§ Extract provided:
+++
This role is “rare” precisely because universities are constituted off to the side of “normal” society, unfettered by the need to deliver immediately on real-world concerns. We should, in principle, encourage an experimental attitude well suited to a thoughtful discourse, from many angles, about important issues. We should be centers of intellectual diversity and should permit a certain intellectual playfulness with ideas likely to encourage discovery.

The “critical” role works when we open our gates sufficiently to our many publics that we remain connected to the concerns of the day, the critical societal issues, and the voices pushing them. We must also face outward, toward culture-changing work.

We do our best when we are poised between two worlds, the world of the monastery, with its dedication to a higher purpose, and the marketplace, with the multitude of pressing concerns of everyday life.1

As I will argue here, exchanges built around the arts can be especially effective in allowing us to remain poised between worlds—to celebrate who we are and how we get to know each other, while also taking a self-critical view of how we normally live our separate lives.


Separate, Contested, and Lost

And, speaking of separate lives, surrounding each university is a world – actually, many worlds – as divisive, insular, bounded, and contested as one can imagine.

Last summer, 35 years after the Kerner Commission warned “Our Nation is moving toward two societies, one black, one white—separate and unequal,”2 racial violence as tragic as any the commission studied broke out in the all-black city of Benton Harbor, Michigan. With cruel irony, this happened just as the Supreme Court was affirming in the Michigan cases—as it had 50 years ago in Brown v Board of Education—that this nation has a compelling interest in educating students to live and work together.3

We are now just one generation away from a time when white children will be the minority in our public schools, and different races and ethnic groups still live in separate neighborhoods, attend different schools, churches, synagogues and mosques, and grow up without attending each other’s birthday parties, proms, weddings and funerals. In practice, the promise of desegregation in Brown is largely unrealized, a vision of a better time that has not yet been achieved.

Because we do not know each other, the stereotypes we hold have led to great injustices and inequalities in such vital areas as employment, health care, and the criminal justice system.

Mirroring these divisions at home, ethnic, religious, and inter-group conflict can be seen in virtually every corner of the globe, resulting in untold human and cultural carnage.

To make matters worse, we have reacted to very real pain and losses on our own shores with a turn inward, a “battening the hatches” if you will, that poses real problems for the kinds of free and vital exchange of people and ideas at the heart of our democracy. It is no accident that when this nation begins to worry about “outsiders,” we often clamp down on our own artists and writers, precisely because they are forces for free intercultural expression.

Boundaries that separate, as they do in our own land, contribute to the loss of cultures and indigenous traditions everywhere, as ethnomusicologists, linguists, anthropologists and archaeologists lose track of music in Liberia, native languages in the Southwest, rituals in New Zealand, or treasures in Iraq, to name a few contested arenas.

Paradoxically, even as we build walls and lose touch with indigenous traditions within them, we cannot escape the effects of an astonishing and fast-moving revolution in technology that is spreading a certain kind of global culture.
+++
§ Set of tasks:
1) In the passage on universities and the arts, which city saw the racial violence that broke out last summer?
2) Copy word for word everything from "Paradoxically, even as" down to "of global culture." in the passage on universities and the arts.
3) Continue the passage on universities and the arts from its last sentence.
+++
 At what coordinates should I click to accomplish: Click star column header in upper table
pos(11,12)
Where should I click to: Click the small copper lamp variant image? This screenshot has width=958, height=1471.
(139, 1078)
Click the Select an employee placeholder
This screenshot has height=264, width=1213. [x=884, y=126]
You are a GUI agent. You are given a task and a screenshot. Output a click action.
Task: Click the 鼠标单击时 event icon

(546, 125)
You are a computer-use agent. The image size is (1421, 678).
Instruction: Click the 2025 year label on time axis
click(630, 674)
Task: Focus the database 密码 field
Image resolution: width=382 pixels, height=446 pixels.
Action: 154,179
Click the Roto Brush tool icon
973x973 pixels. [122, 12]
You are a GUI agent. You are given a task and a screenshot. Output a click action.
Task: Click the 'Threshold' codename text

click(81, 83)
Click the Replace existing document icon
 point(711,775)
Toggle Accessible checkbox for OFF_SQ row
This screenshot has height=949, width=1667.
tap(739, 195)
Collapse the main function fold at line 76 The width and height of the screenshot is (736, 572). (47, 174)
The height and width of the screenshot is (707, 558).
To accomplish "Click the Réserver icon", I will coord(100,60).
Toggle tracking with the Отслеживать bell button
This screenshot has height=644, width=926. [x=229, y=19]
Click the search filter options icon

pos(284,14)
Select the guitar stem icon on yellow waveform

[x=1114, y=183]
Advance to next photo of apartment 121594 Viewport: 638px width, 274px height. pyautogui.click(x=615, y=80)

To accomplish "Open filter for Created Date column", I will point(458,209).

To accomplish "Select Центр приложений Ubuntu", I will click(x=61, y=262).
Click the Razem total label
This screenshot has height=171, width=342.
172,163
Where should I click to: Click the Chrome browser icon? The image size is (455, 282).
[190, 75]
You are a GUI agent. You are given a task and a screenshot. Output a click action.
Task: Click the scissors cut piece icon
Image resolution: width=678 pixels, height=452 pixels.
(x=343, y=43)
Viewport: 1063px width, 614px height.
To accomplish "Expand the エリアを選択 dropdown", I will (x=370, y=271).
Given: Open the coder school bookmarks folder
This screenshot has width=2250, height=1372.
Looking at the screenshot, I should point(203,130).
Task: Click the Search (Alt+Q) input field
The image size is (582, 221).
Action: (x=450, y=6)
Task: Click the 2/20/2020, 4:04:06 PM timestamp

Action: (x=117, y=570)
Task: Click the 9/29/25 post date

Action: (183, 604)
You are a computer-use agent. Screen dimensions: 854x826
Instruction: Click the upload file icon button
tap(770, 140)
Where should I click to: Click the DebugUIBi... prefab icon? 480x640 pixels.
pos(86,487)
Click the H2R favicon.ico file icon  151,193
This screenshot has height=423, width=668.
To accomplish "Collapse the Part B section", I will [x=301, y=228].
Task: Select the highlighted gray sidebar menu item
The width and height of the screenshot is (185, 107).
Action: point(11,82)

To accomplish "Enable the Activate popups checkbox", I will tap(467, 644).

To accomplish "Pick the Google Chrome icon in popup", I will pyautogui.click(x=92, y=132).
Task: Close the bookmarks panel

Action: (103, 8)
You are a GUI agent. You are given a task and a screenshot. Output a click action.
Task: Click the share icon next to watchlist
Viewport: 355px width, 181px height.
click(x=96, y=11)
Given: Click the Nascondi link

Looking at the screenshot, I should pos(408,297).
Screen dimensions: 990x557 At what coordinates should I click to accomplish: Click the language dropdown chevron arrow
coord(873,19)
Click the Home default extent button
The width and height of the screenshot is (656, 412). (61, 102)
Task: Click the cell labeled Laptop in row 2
+++
§ Final results:
1) Benton Harbor, Michigan

2)
Paradoxically, even as we build walls and lose touch with indigenous traditions within them, we cannot escape the effects of an astonishing and fast-moving revolution in technology that is spreading a certain kind of global culture.

3)
This revolution in technology has other effects as well. It should connect us and give us access to each other, but on an individual level, as novelist Richard Powers has observed, it can isolate, exhaust, and overwhelm. The barrage of news 24 hours a day makes our world seem smaller in some regards and accelerates our sense of tragedy and dread without genuinely or deeply connecting us to the experiences or voices of those beyond the digital divide.

We must ask ourselves how we can help shape this revolution. How can technology be a means of forging connections, sharing worlds, freeing the imagination, and expressing differences while still reaching out to each other?


Artists and Scholars Lighting the Future

In this world of foreboding, artists and humanists working at the boundaries between campus and community can provide a medium for participation in a dialectic in which intra-cultural expression and intercultural dialogue are intimately intertwined, just as the growth of the self is inextricably bound with one’s interdependence with others.

We can see an unparalleled example of such peaceful and creative human, cultural, and spiritual dialogue if we take a fresh look, as you are at Maryland, at the Spain of al-Andalus—at its dynamics as well as its artistic artifacts. For more than seven centuries, it was a seedbed for art, science, and philosophy, in which three cultures derived from three religions shared the past and created a rich heritage of architecture, poetry, and music.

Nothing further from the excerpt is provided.